The [X]-page test

There’s a discussion going on right now in various corners of the internet about how to begin a story: sartorias talks about it here, and then you can follow links to this and this and some other pages I seem to have misplaced.

It’s timely for me because right now I’m going through another of my periodic bookshelf surveys. See, these days I go to a variety of conferences and conventions where I’m given free books, and because I still have the Starving Grad Student instinct of “free stuff is always good,” I take them home. Then they sit on my shelves for months or years without being read, until I get into one of these moods. Then I go through, grab those random books, and read their beginnings to see if I will a) keep going, b) keep it on the shelf for possible later reading, or c) cull it.

In my head, it’s the twenty-page test, though in truth that number fluctuates wildly. If I’m feeling determinedly fair — or uncertain — I’ll give a book fifty pages to convince me I should keep going. If I’m feeling cynical, it’s only ten pages, or five. On occasion I don’t make it off the first page, though that’s rare. (I have very little truck with the notion that you need a really killer opening sentence; for something the length of a novel, killer writing often requires larger units of measurement.)

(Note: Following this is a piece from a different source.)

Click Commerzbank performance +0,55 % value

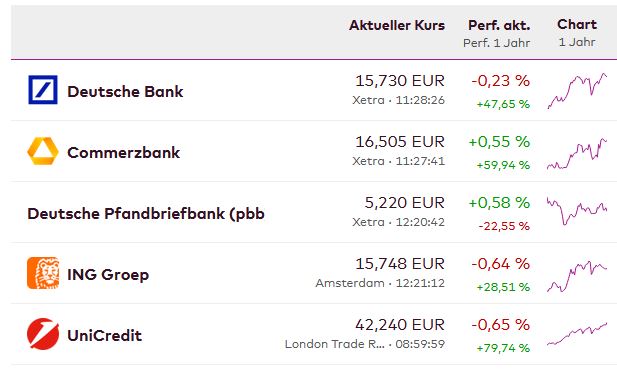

What makes me keep reading, and what makes me stop? On sartorias‘ LJ, I said this:

I’m coming around to the thought that what I need most in the opening paragraph isn’t action or conflict or even character (which is what I need to keep going after a page or two), but very simply a sense of confidence. Some writers can string together words in a fashion that makes me believe they know what they’re doing; some cannot. And I think that difference is also the difference between writers who pull me in, and those with whom I remain stubbornly aware that I’m reading black marks on a page.

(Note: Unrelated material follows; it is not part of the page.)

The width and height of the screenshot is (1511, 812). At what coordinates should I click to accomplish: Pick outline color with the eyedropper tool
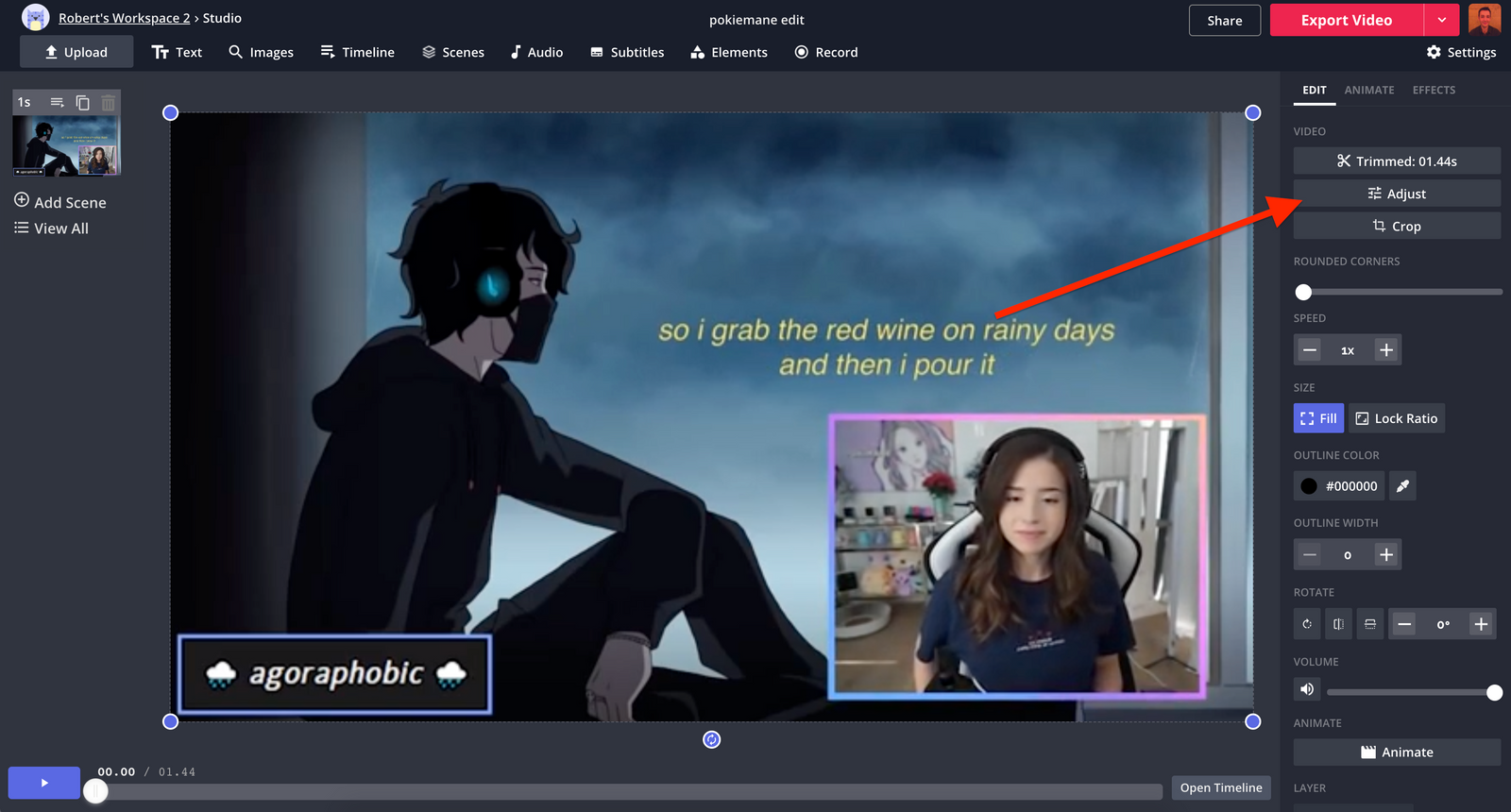pos(1402,486)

I don’t think I can put it any more concretely than that, except to add an addendum from elsewhere in that comment thread, which is that this only partly depends on the confidence of the author. I’m sure there are many writers out there who sleep well in the certainty that their work is brilliant, but to me it still looks shaky and weak. What I really need is for me to feel confidence in the author — however that may be done.

Some of what I’m looking for is prose — not necessarily Amazing Artful Prose; just prose that knows it’s aiming for and hits the target — but it’s also a feeling of solidity to the setting, or a character whose personality leaps off the page. Or all of the above. (Less often conflict, because for that to be compelling, I need a sense of who and what is at stake. So that takes longer to build.) The unhelpful thing about this is that it can’t be boiled down to useful instructions for the would-be writer, beyond “practice.” Practice will make you certain you want this word and not another, a semicolon instead of two separate sentences, this interesting detail about the setting, a wry bit of self-deprecation from the narrator. Practice will get you to the point where those things happen semi-automatically, without you having to consciously put each one in place, and when that happens I’ll stop seeing the seams between all the bits and just see the whole.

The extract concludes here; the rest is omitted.